§ Records:
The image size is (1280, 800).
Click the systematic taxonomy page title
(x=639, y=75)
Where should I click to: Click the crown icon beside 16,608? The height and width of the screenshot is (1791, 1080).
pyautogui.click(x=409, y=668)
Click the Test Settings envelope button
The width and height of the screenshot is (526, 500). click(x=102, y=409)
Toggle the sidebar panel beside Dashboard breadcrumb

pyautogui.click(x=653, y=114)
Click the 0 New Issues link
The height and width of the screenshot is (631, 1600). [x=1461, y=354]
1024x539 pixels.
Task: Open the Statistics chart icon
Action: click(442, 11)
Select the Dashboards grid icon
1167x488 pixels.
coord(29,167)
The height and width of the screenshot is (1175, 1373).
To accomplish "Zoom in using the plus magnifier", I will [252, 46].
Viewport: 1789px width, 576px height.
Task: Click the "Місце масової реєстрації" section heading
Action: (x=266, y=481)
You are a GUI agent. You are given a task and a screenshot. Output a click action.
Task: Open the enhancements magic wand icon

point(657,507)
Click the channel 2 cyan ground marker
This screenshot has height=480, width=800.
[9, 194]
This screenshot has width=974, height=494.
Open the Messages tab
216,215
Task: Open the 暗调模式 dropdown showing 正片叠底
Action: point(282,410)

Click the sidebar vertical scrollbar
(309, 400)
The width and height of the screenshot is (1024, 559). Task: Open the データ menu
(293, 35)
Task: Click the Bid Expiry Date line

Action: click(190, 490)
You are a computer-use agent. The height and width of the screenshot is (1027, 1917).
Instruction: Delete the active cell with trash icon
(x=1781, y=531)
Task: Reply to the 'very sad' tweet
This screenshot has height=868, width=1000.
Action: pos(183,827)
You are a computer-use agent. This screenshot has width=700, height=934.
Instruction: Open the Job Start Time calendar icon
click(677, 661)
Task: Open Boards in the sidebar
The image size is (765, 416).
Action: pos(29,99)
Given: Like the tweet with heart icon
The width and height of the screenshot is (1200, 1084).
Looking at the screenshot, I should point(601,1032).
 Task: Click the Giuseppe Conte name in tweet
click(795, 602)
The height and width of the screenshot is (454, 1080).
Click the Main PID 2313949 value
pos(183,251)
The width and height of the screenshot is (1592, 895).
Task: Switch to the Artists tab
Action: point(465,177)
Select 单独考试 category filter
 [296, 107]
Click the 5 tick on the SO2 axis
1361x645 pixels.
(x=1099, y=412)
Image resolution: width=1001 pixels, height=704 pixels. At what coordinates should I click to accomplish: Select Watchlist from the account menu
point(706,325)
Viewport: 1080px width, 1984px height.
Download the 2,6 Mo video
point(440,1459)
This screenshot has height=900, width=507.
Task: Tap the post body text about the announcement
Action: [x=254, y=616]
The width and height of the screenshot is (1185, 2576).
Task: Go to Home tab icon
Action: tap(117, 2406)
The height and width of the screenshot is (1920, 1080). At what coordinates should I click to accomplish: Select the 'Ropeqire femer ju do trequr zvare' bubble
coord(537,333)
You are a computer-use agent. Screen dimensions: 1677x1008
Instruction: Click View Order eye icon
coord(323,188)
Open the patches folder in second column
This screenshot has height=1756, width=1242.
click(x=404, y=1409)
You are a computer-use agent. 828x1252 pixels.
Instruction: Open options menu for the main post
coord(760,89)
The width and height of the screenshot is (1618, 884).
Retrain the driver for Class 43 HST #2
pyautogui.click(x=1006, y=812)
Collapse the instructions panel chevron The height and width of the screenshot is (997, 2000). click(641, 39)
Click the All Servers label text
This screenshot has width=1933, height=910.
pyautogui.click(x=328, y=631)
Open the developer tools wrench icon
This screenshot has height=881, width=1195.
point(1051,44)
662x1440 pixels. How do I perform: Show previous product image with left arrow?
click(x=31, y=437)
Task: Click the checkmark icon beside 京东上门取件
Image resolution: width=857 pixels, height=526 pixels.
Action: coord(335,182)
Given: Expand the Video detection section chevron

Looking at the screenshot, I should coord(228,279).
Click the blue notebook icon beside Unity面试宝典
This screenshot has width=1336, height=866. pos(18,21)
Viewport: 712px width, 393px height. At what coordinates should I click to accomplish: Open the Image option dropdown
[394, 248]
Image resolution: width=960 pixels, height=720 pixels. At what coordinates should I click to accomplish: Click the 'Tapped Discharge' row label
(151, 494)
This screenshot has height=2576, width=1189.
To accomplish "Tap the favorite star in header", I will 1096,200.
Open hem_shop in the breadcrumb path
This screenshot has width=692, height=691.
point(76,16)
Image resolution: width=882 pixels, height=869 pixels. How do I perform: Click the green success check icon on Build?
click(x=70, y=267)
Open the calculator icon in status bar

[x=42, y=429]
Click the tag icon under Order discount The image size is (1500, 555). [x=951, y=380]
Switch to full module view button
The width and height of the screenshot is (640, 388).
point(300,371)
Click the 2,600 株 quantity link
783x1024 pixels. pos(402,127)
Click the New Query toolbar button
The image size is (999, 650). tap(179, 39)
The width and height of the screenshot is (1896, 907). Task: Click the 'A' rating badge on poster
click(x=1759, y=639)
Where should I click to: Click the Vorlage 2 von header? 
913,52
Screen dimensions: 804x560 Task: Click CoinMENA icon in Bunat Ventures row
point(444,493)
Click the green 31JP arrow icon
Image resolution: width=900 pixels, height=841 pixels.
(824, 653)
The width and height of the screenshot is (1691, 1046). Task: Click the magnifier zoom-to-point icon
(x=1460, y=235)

§ Task to carry out: Find "computer" in the data above. Report each line where it appears.

§ Your response:
You are a computer-use agent. The height and width of the screenshot is (1027, 1917).
You are a computer-use agent. This screenshot has width=700, height=934.
You are a computer-use agent. Screen dimensions: 1677x1008
You are a computer-use agent. 828x1252 pixels.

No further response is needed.